Empatia, um exercício diário de humanidade
Muito já foi dito, mas acho que ainda vale a pena falar um pouco mais…
Você pode não ter assistido a cerimônia do Oscar, mas certamente já ouviu falar do ocorrido através de amigos ou de redes sociais. Para esclarecer os fatos eu vou resumir em poucas palavras: um comediante que se acha engraçado, usufruiu do direito de usar uma doença autoimune para arrancar gargalhadas de um público apático na cerimônia mais importante do cinema mundial, a entrega do Oscar americano.

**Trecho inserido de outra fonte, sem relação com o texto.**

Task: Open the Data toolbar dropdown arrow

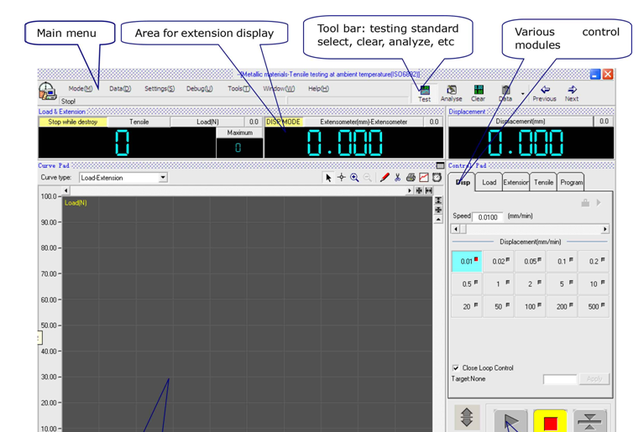Action: [x=522, y=94]

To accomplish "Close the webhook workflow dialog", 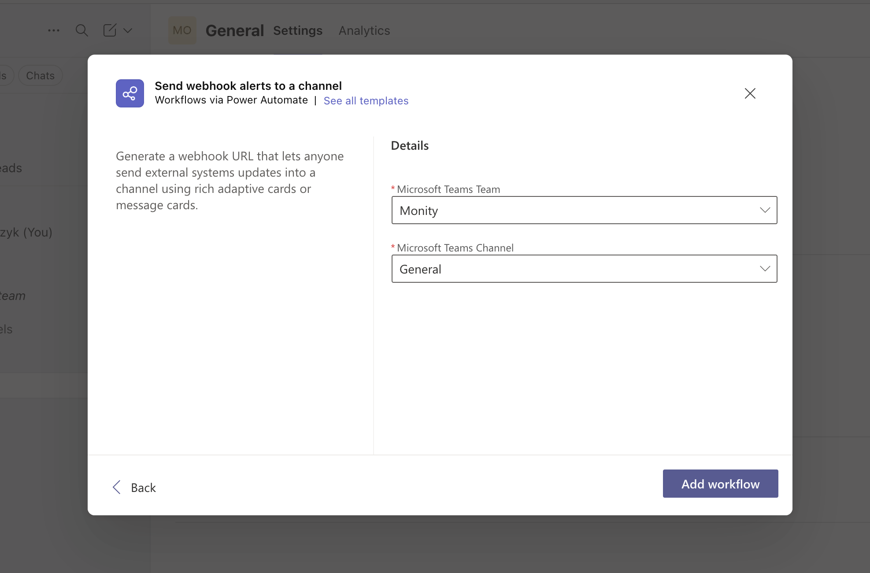I will pyautogui.click(x=750, y=93).
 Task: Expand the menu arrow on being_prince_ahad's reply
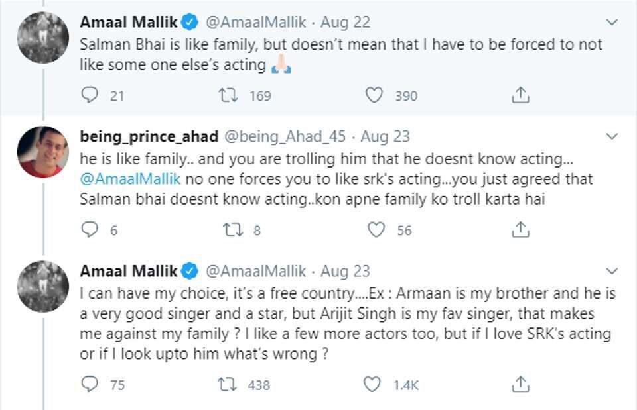click(611, 135)
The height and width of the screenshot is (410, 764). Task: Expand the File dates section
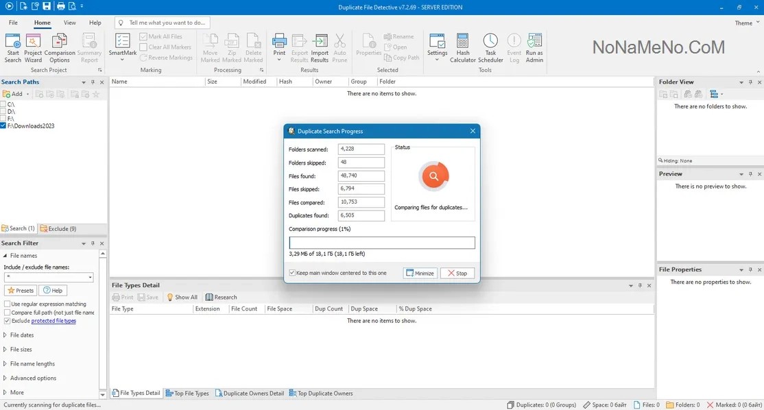point(22,335)
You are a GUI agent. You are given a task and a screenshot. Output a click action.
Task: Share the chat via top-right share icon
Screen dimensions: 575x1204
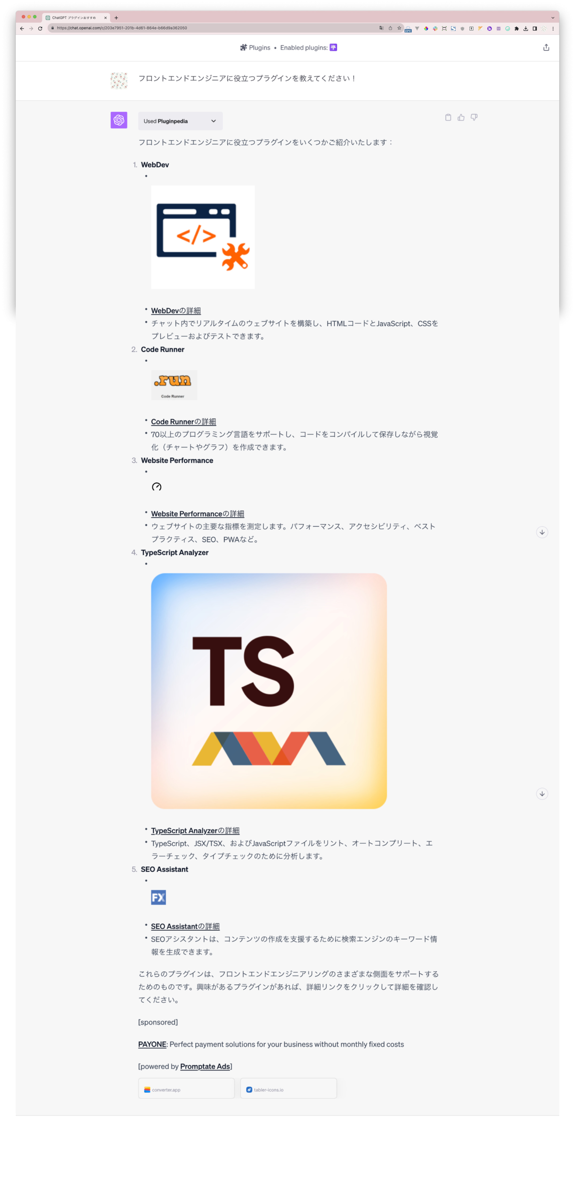click(546, 47)
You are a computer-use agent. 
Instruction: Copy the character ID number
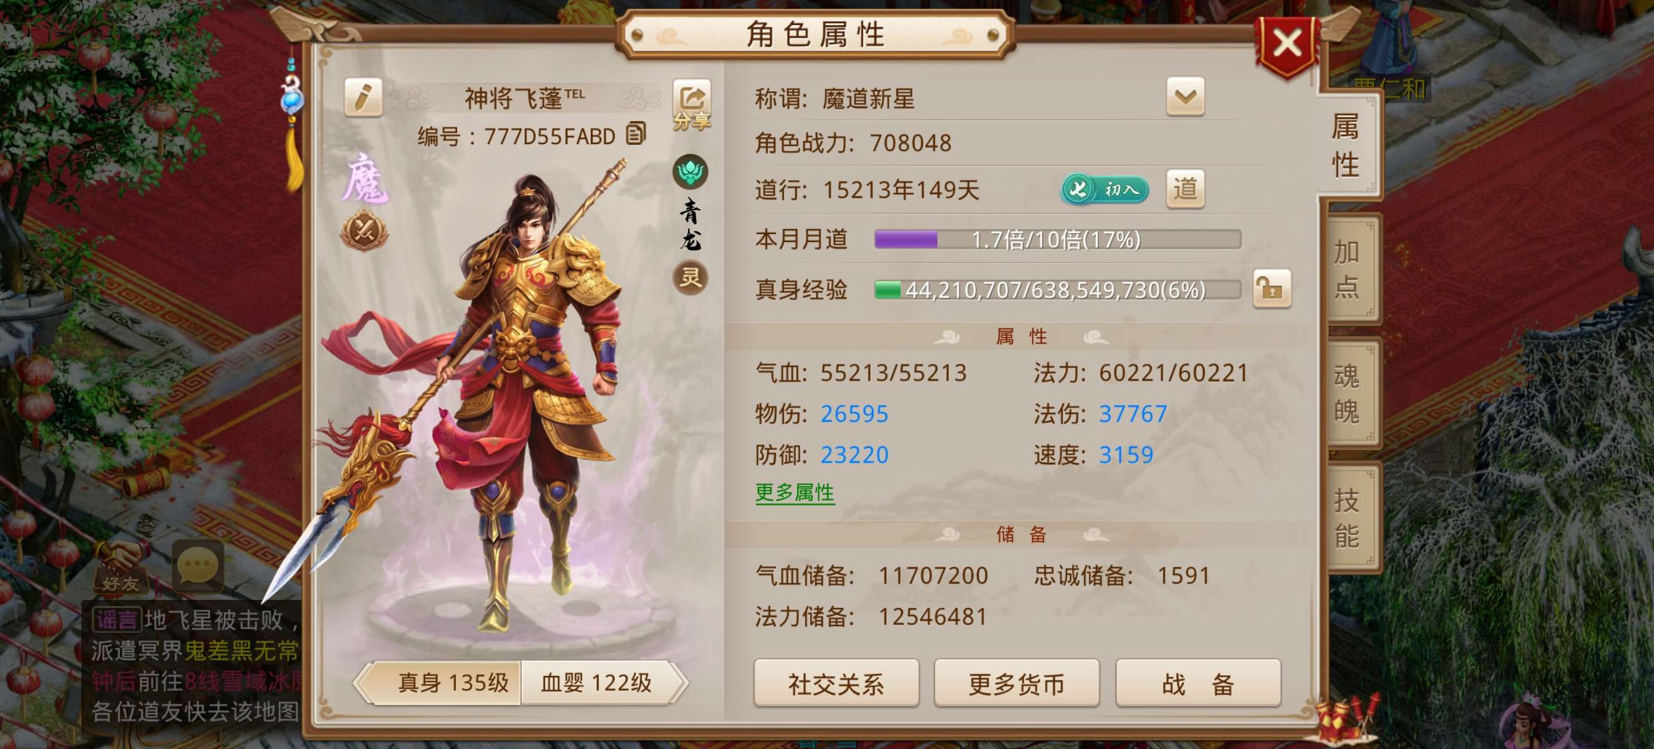tap(636, 134)
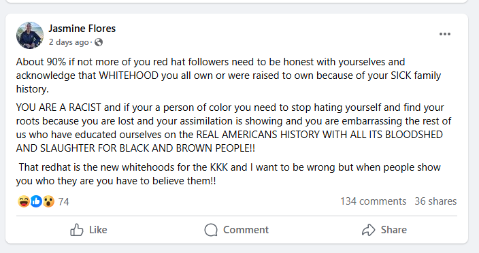Open the Jasmine Flores profile name link
Viewport: 479px width, 253px height.
[x=82, y=29]
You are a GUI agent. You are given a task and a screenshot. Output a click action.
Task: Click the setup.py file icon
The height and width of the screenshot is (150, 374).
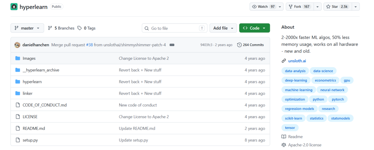[x=17, y=140]
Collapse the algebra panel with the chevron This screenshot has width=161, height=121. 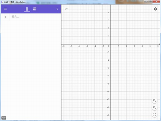[57, 9]
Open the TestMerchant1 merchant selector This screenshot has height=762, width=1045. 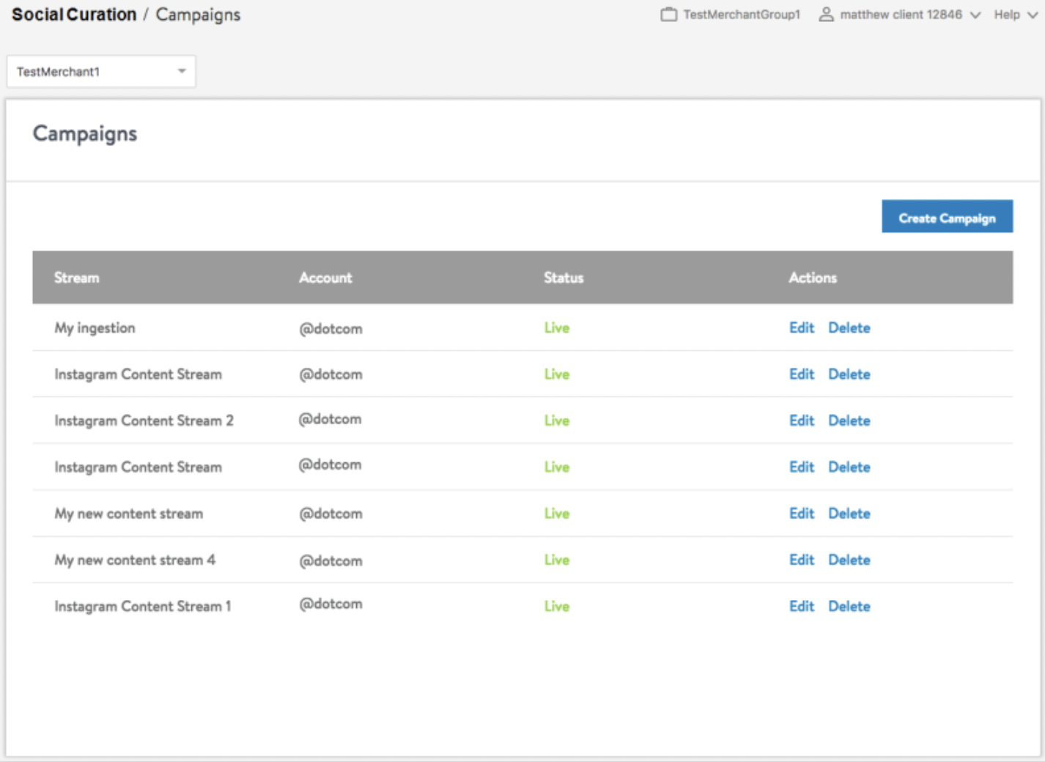100,71
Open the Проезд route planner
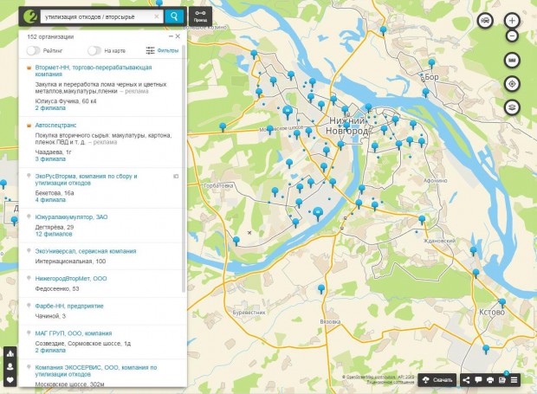This screenshot has width=537, height=394. (x=200, y=16)
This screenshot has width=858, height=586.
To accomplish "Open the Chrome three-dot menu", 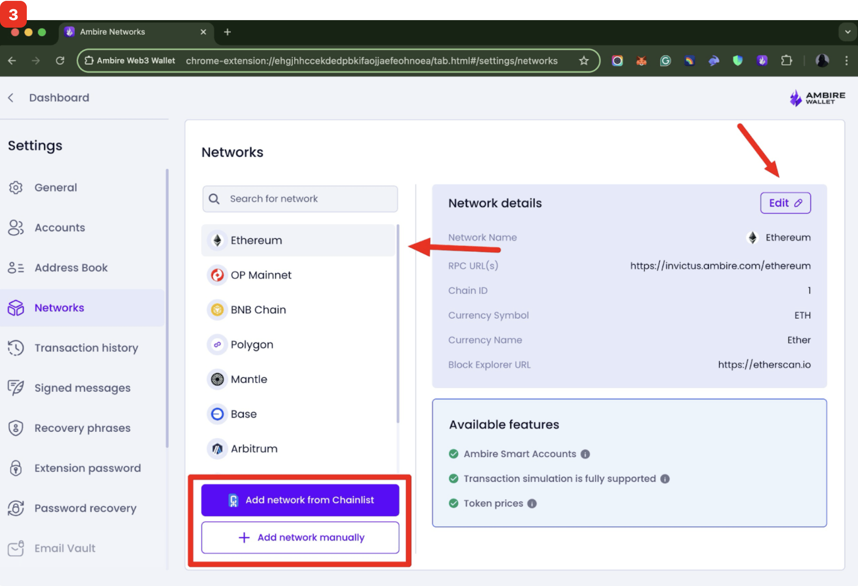I will 846,60.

Digo apático, porque se o público que ouviu a piada desferida contra a mulher que sofre de queda de cabelo por uma doença autoimune que destrói os folículos pilosos da cabeça e do corpo tivesse sido empático como foi o seu marido, teriam todos se levantado e vaiado Chris Rock. Logo ele, que ficou famoso por seu seriado “Todo mundo odeia o Chris” cujo personagem principal ( que é ele mesmo) sofre bullying durante toda juventude por ser um negro em escola de brancos na década de 80. Rotulado de pobre e burro na série, Chris teve que superar seu estigma e mostrar durante toda a vida para o que veio. Ator brilhante, roteirista talentoso, caiu na própria armadilha de usar do humor para lidar com um assunto tão delicado, que é a própria condição, seja ela de caráter patológico, como a doença de Jada Smith, ou étnico como dele próprio.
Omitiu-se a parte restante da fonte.